Ничего, полежит до утра, не оголодает и не помрет. А утром пинка ей для скорости – и вон пошла. Тебя, отродье Восьмилапого, в приличный дом взяли, работу дали, а ты фортели выкидываешь?

Брысь отсель!

– А вам зачем, господин хороший?

Судя по лицу Лорана – свернуть шею. Какое-то у них продолжение знакомства с герцогессой получалось зоологическое. Свинья, рыба, курицы… кто следующий?

Не дождавшись ответа, Карст посерьезнел.

– Значит так, господа. Все оружие кладем осторожненько на пол, карманы выворачиваем… и поторапливаемся! Живо, живо…

Скрипя зубами и отплевываясь от перьев, господа послушались.

Конечно, будь это регулярная армия, их бы таким было не сломить. Но уличное отребье? Которое за медяк убьет, а за два и заказчика прирежет?
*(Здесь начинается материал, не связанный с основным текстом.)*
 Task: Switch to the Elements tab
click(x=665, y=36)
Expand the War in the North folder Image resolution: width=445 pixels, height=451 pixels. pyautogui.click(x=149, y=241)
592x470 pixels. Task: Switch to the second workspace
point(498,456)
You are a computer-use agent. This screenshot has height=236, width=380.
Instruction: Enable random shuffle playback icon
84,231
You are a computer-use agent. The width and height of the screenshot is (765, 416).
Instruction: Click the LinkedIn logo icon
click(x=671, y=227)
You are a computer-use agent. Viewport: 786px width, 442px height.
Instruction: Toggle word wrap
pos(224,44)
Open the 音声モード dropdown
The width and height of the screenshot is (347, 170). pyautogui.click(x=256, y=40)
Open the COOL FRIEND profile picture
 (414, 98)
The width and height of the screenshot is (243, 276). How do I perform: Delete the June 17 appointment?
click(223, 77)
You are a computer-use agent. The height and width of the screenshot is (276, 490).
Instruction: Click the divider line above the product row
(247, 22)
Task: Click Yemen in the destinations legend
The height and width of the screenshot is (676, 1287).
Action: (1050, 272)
Которому своя жизнь дороже чужой?

И заметим, они уже ранены, деморализованы, пятеро человек не бойцы, да и остальные потрепаны, им не до сопротивления, им бы уйти относительно целыми и на своих ногах.

На пол летели ножи, кастеты, дубинки, кошельки, все вперемешку. Потом, по одному, осторожно, свежеоперенные господа проходили по лестнице – и скатертью дорога, никто не задерживает.

Лоран удрал первым, прекрасно понимая, что Пахт с него за все спросит. Этой ночью, считай, прекратилась карьера Сиплого в преступном мире, теперь только в золотари подаваться.

Можно быть страшным, опасным, жестоким, можно быть негодяем, подонком и мерзавцем, но нельзя быть смешным. Это в преступном мире не прощается.

А Пахт, воняющий рыбой, со сломанной ногой и в перьях, потерявший четверых ребят и не получивший ничего, надолго станет знаменитостью Винеля.

Лоран это понял, а потому бежал, не оглядываясь, иначе ему не жить. Найдут и убьют, медленно и мучительно.

Карст не препятствовал. Пусть сами разбираются, он не полезет… враг деморализован, враг удирает, враг больше к герцогессе точно не полезет, врагу не до того. Отмыться бы… во всех смыслах.

Что приятно, никто не пострадал.

У стражи претензий не будет, даже если Лоран туда пожалуется… а на что, собственно?

На падеж селедки… на голову? Или перьев? На сломанную ступеньку?

На что жаловаться-то? И как при этом не выставить себя посмешищем?

И люди Карста все целы, а это приятно. И денег им дадут, хоть и немного, но герцогесса обещала, и у бандитов кое-что нашлось. Карст еще раз обошел дом, стукнул госпоже Ливейс, мол, можно выходить, выпустил слуг, и в качестве любезности, распорядился подправить ступеньку, повесить на место двери и выдрать все крюки из стен и потолка. Потом слуги замажут дыры, да и побелят сверху, ничего не заметно будет.